One can get much smaller than 4nm by changing the geometry of the device. Years ago I worked on HBT devices, where the effective length is the laminar thickness of the base, not the lateral width. Minimal quantum effects so long as the base area is large enough. The problem, of course, is that these devices are much bigger than fets, even though they have a much faster Ft.
I am not an expert here (and did not stay in a Holiday Inn last night) but the literature on this topic almost universally talks to about 4nm being the ceiling (floor?) for this race. It does not offer changing geometry as a solution to this problem. As my limited knowledge of this particular topic perceived, below about 4nm and there is "bleed" where binary states are lost and/or flowing electrons jump lanes, either of which results in states that will make accurate computing fail.

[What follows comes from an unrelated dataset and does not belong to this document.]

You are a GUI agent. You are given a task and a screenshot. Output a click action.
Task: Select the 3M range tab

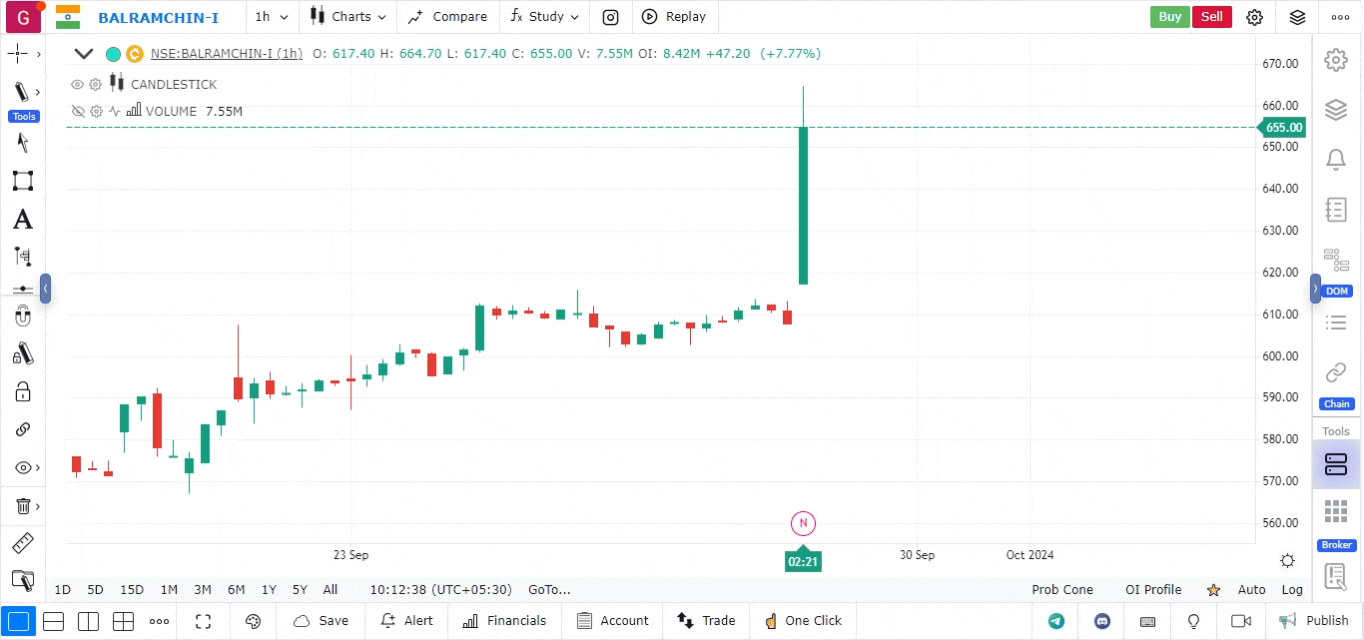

My (perhaps poor analogy) would be worrying about the size of on and off light switches, so companies keep shrinking and shrinking them. What used to work with a finger tip flipping a plastic "handle" becomes too small for fingers anymore. At some point, we're bending paper clips to insert a point into a hole like we may do to pop a sim card holder out of a phone. And then it gets smaller than that and we're needing something thinner than a paper clip to toggle a light on and off. And then smaller. And then smaller still. Eventually, the size is reduced down so small, you no longer have a reliable way to turn that light on (binary 1) or off (0) without accidentally turning other lights on and off.
Again, perhaps very poor analogy- but the concept remains the same (as perceived by me). The literature on the topic says that size shrinks to this maximum (minimum) such that reliability of state is in jeopardy. Anyone who knows anything about programming knows that if some rouge program flips some 0s to 1s in some other program's code, that other program is going to probably crash/fail/exhibit wonky behaviors. I read the literature on this topic like below about 4nm and this kind of thing is
expected... though I thought I saw something about 3nm possibly being the max (min) instead of 4nm. I've seen nothing in support of anything below 3nm being possible.

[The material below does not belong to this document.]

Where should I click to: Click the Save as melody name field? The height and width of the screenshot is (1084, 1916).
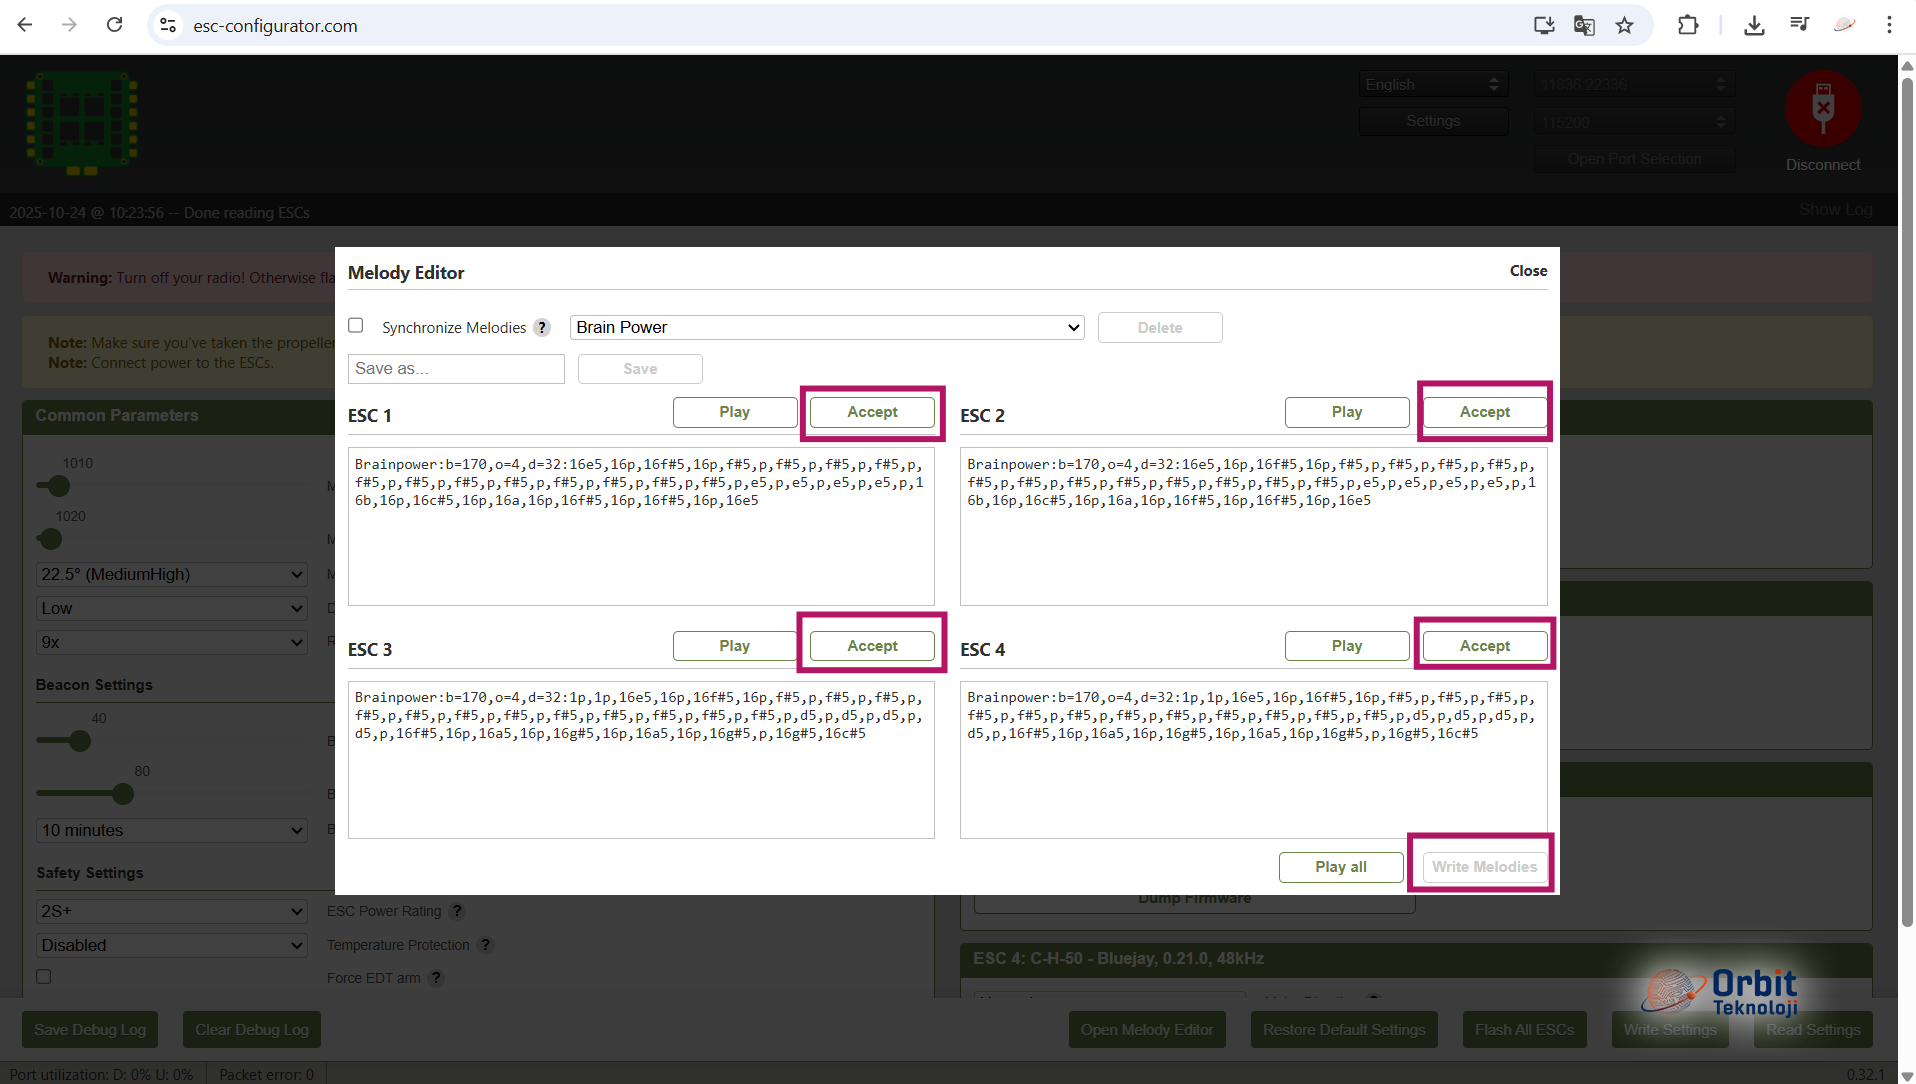[x=456, y=369]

Based on all that I've seen on this topic, I have zero expectations for 2nm, 1nm and then fractions of 1nm being possible. For example, I don't foresee rumors of the A18 chip in the iPhone XVs being spun as using the new 0.032nm process. Instead- from what I think I read on this topic- the peak at about 3-4nm is followed by "more cores" as the one way forward. However, just as it is with desktops/laptops, there quickly comes a point where more cores somewhat peaks out too (in short, I'm doubting the iPhone XVs rolls out with the new 24-core A18). As with desktop/laptop cores, eventually you have the proposition of more cores vs. most of them sitting around with nothing to do- thus long after dual cores become a common thing, we're still not seeing 50-core or 500-core PCs.
But one more time: I'm no expert on this topic- just trying to share what
I think I make out from reading up on this particular topic. I could be entirely misunderstanding the collective sources and/or maybe Pym particles are around the corner so that 4nm can be shrunk to .4nm to be shrunk to .04nm and so on (with full support of electrons perhaps shrunk to some kind of on/off quarks or similar to be shrunk to some kind of undiscovered fractional quark (or magic) or similar).